--- Exercise objective ---
Your answer is a copy of every line in the records where "computer" appears.

Dataset excerpts
• • •

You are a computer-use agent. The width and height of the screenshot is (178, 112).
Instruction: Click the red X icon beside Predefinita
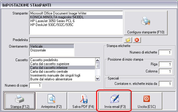pos(137,40)
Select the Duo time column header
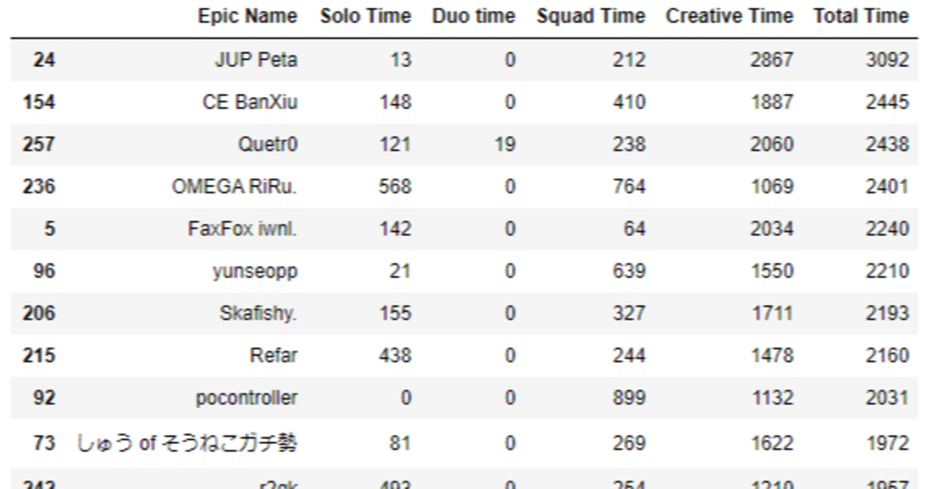This screenshot has width=932, height=489. coord(474,16)
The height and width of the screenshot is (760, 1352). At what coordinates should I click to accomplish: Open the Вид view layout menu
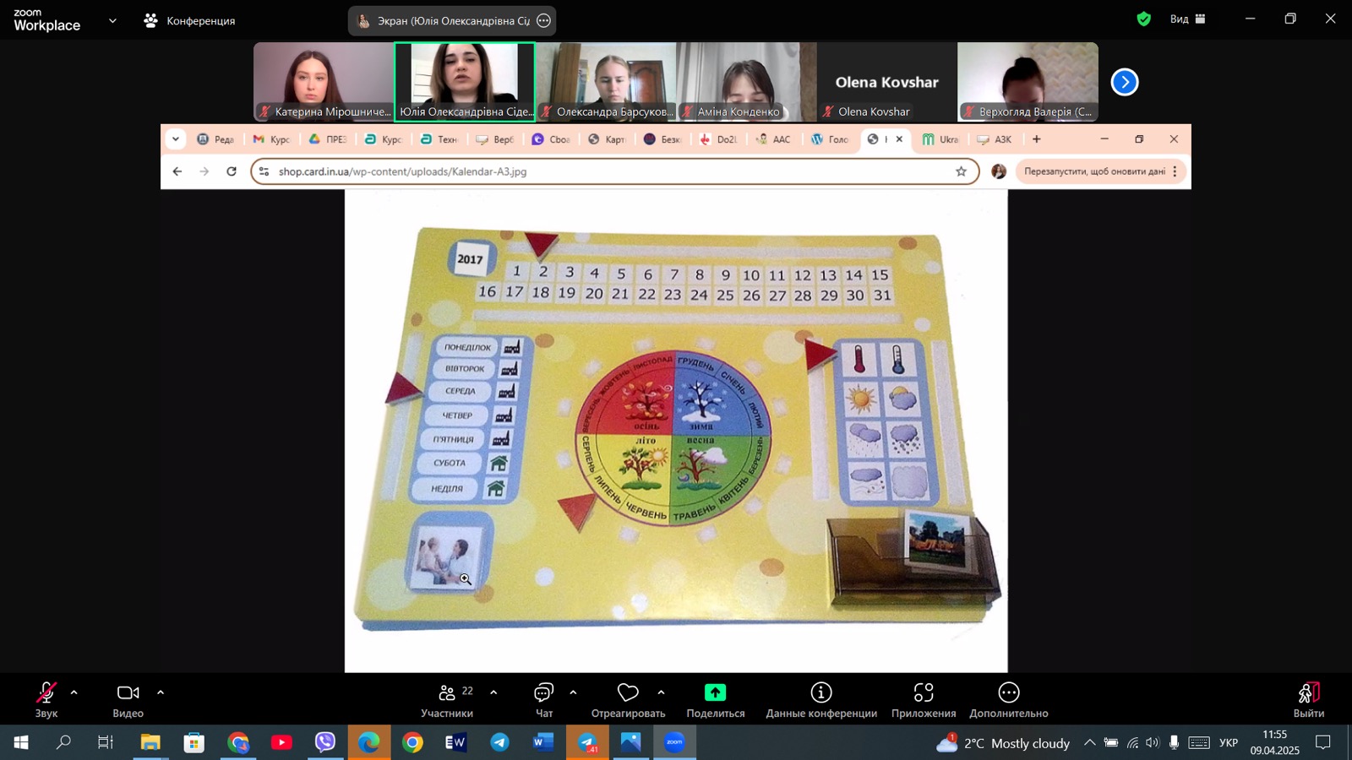tap(1187, 19)
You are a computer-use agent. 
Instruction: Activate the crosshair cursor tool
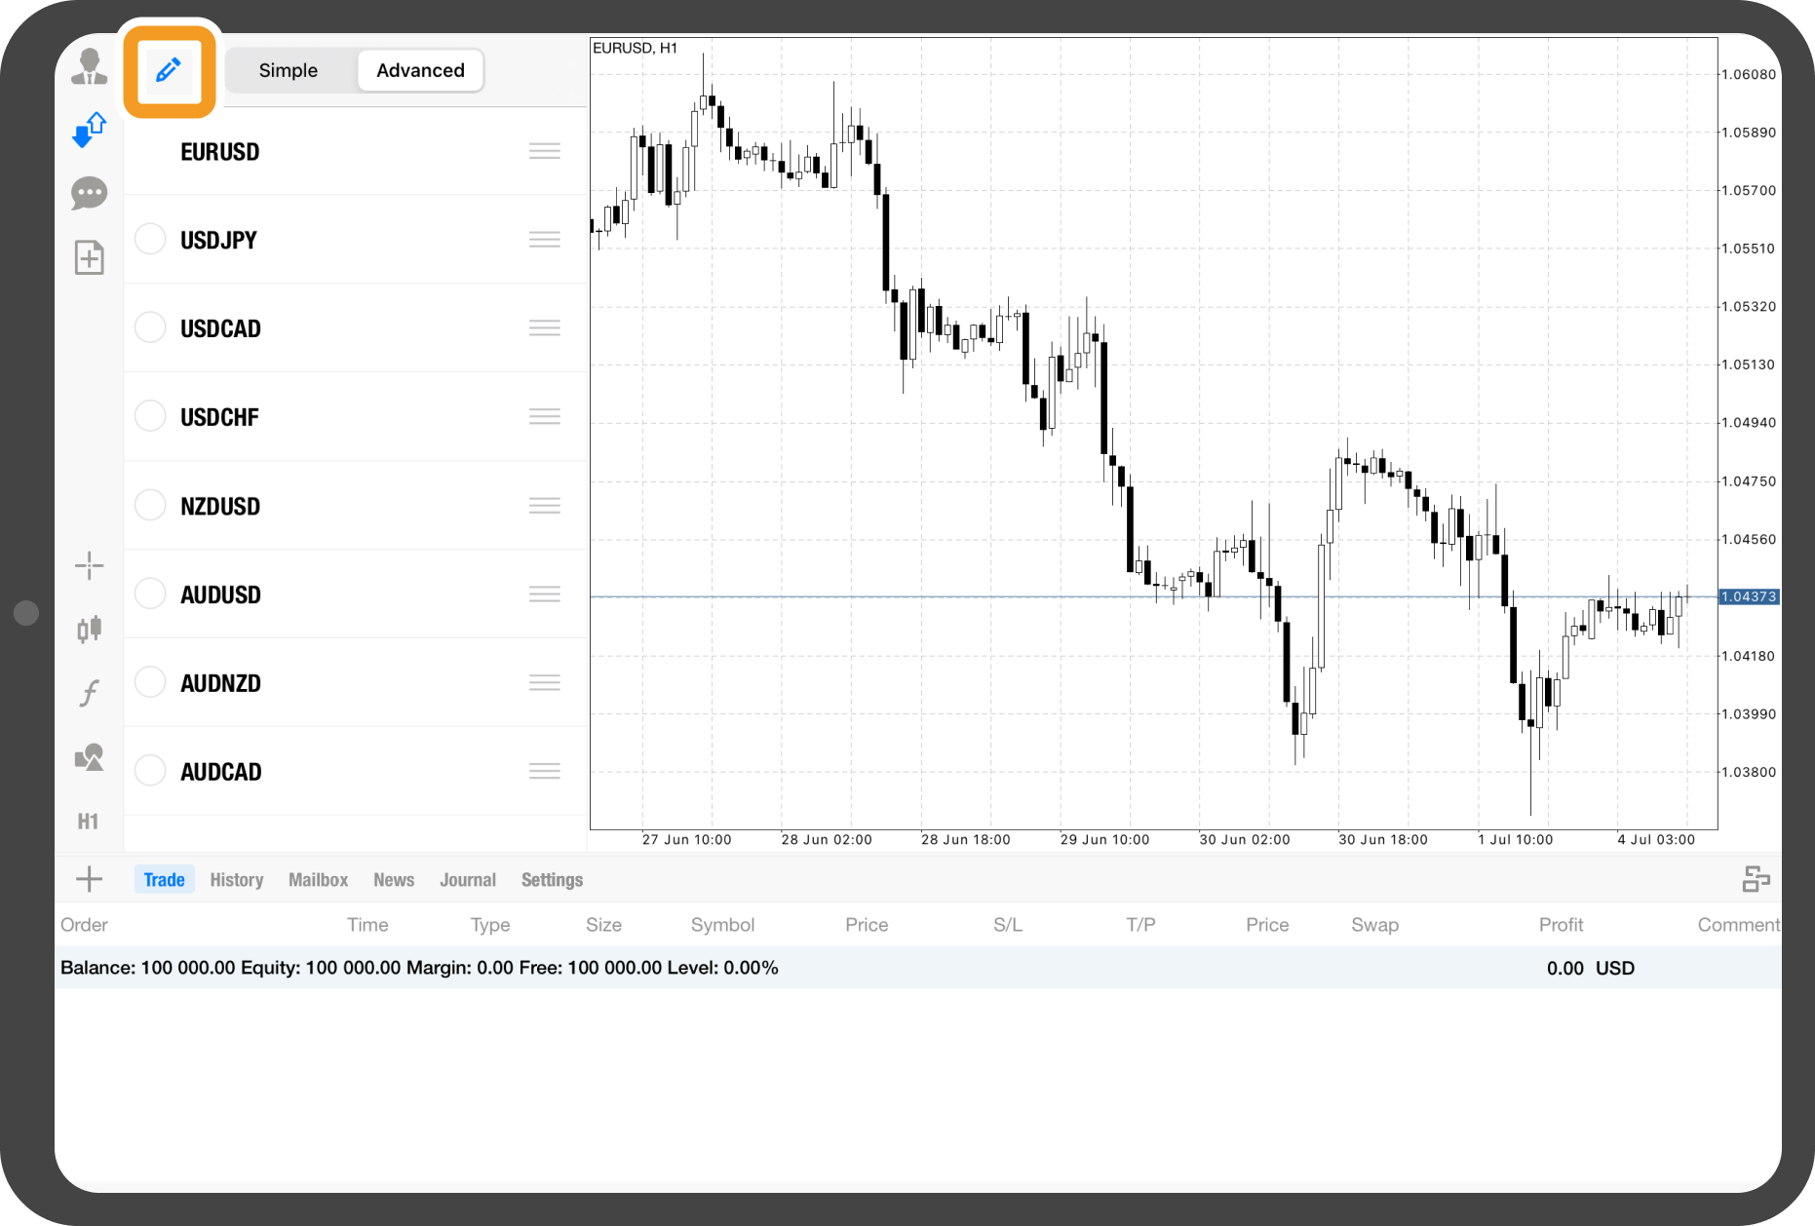click(x=89, y=565)
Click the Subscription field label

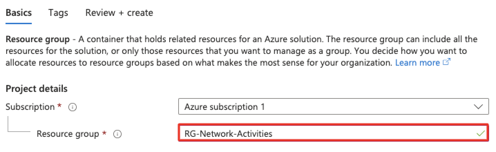[30, 107]
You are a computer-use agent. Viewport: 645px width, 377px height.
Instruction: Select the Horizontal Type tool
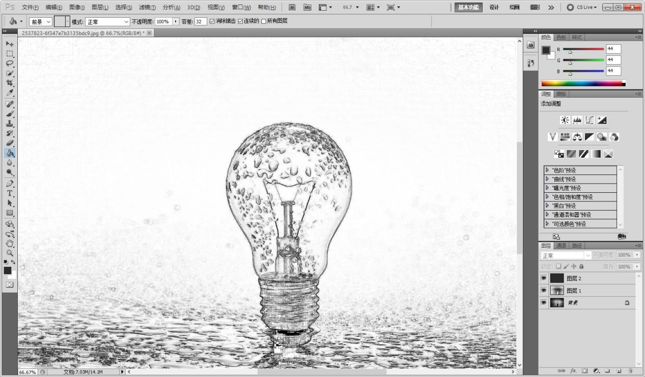[x=10, y=193]
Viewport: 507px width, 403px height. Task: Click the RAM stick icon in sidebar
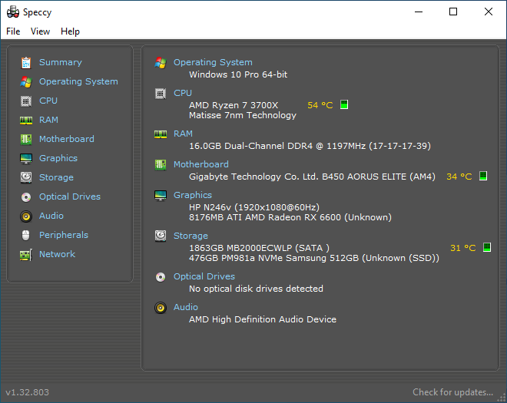pyautogui.click(x=26, y=121)
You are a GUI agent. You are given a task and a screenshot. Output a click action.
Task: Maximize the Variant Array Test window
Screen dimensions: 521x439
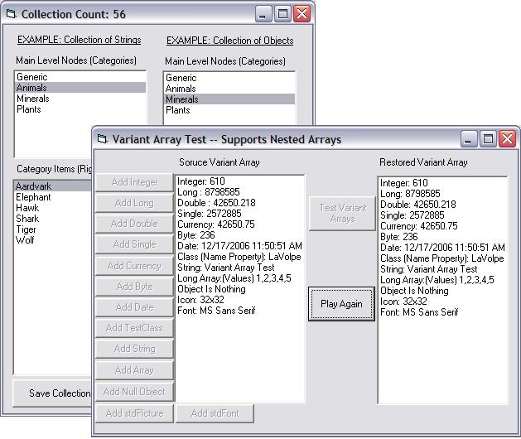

• • •

--- Your solution ---
You are a computer-use agent. The width and height of the screenshot is (178, 112).
You are a computer-use agent. 
You are a computer-use agent. Viewport: 645px width, 377px height.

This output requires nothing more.